═══ DATA FOR THIS TASK ═══

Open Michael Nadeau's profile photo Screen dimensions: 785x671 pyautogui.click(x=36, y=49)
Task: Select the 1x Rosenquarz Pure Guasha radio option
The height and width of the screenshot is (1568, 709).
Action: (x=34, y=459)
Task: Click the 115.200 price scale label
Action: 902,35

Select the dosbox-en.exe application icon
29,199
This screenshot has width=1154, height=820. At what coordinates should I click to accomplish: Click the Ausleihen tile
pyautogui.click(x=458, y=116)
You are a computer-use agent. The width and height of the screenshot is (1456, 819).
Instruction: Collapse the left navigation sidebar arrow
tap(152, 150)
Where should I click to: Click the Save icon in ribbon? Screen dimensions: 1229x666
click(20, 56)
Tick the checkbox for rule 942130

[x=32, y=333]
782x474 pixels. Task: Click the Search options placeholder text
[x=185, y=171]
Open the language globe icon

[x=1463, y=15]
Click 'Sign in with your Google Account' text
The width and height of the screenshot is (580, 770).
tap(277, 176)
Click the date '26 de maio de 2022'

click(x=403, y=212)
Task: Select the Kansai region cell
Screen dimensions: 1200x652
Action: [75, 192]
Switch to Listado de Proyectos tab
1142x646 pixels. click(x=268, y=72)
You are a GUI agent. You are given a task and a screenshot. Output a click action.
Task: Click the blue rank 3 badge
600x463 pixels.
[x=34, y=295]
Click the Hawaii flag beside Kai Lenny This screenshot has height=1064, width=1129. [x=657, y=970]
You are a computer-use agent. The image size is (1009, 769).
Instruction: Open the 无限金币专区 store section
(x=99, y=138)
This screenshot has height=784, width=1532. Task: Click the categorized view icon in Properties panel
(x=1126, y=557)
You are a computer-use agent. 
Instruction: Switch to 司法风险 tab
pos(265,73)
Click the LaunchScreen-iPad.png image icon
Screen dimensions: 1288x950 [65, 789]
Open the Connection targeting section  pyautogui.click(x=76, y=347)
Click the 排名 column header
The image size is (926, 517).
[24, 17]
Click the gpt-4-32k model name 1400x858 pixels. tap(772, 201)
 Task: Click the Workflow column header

═══

WHAT YOU SHOULD DO:
Present all of the data above as a Markdown table with the columns Row and Line, with each non-blank line numbered in order. Leave out the blank lines.

EXERCISE OUTPUT:
| Row | Line |
|---|---|
| 1 | Open Michael Nadeau's profile photo Screen dimensions: 785x671 pyautogui.click(x=36, y=49) |
| 2 | Task: Select the 1x Rosenquarz Pure Guasha radio option |
| 3 | The height and width of the screenshot is (1568, 709). |
| 4 | Action: (x=34, y=459) |
| 5 | Task: Click the 115.200 price scale label |
| 6 | Action: 902,35 |
| 7 | Select the dosbox-en.exe application icon |
| 8 | 29,199 |
| 9 | This screenshot has width=1154, height=820. At what coordinates should I click to accomplish: Click the Ausleihen tile |
| 10 | pyautogui.click(x=458, y=116) |
| 11 | You are a computer-use agent. The width and height of the screenshot is (1456, 819). |
| 12 | Instruction: Collapse the left navigation sidebar arrow |
| 13 | tap(152, 150) |
| 14 | Where should I click to: Click the Save icon in ribbon? Screen dimensions: 1229x666 |
| 15 | click(20, 56) |
| 16 | Tick the checkbox for rule 942130 |
| 17 | [x=32, y=333] |
| 18 | 782x474 pixels. Task: Click the Search options placeholder text |
| 19 | [x=185, y=171] |
| 20 | Open the language globe icon |
| 21 | [x=1463, y=15] |
| 22 | Click 'Sign in with your Google Account' text |
| 23 | The width and height of the screenshot is (580, 770). |
| 24 | tap(277, 176) |
| 25 | Click the date '26 de maio de 2022' |
| 26 | click(x=403, y=212) |
| 27 | Task: Select the Kansai region cell |
| 28 | Screen dimensions: 1200x652 |
| 29 | Action: [75, 192] |
| 30 | Switch to Listado de Proyectos tab |
| 31 | 1142x646 pixels. click(x=268, y=72) |
| 32 | You are a GUI agent. You are given a task and a screenshot. Output a click action. |
| 33 | Task: Click the blue rank 3 badge |
| 34 | 600x463 pixels. |
| 35 | [x=34, y=295] |
| 36 | Click the Hawaii flag beside Kai Lenny This screenshot has height=1064, width=1129. [x=657, y=970] |
| 37 | You are a computer-use agent. The image size is (1009, 769). |
| 38 | Instruction: Open the 无限金币专区 store section |
| 39 | (x=99, y=138) |
| 40 | This screenshot has height=784, width=1532. Task: Click the categorized view icon in Properties panel |
| 41 | (x=1126, y=557) |
| 42 | You are a computer-use agent.  |
| 43 | Instruction: Switch to 司法风险 tab |
| 44 | pos(265,73) |
| 45 | Click the LaunchScreen-iPad.png image icon |
| 46 | Screen dimensions: 1288x950 [65, 789] |
| 47 | Open the Connection targeting section  pyautogui.click(x=76, y=347) |
| 48 | Click the 排名 column header |
| 49 | The image size is (926, 517). |
| 50 | [24, 17] |
| 51 | Click the gpt-4-32k model name 1400x858 pixels. tap(772, 201) |
| 52 |  Task: Click the Workflow column header |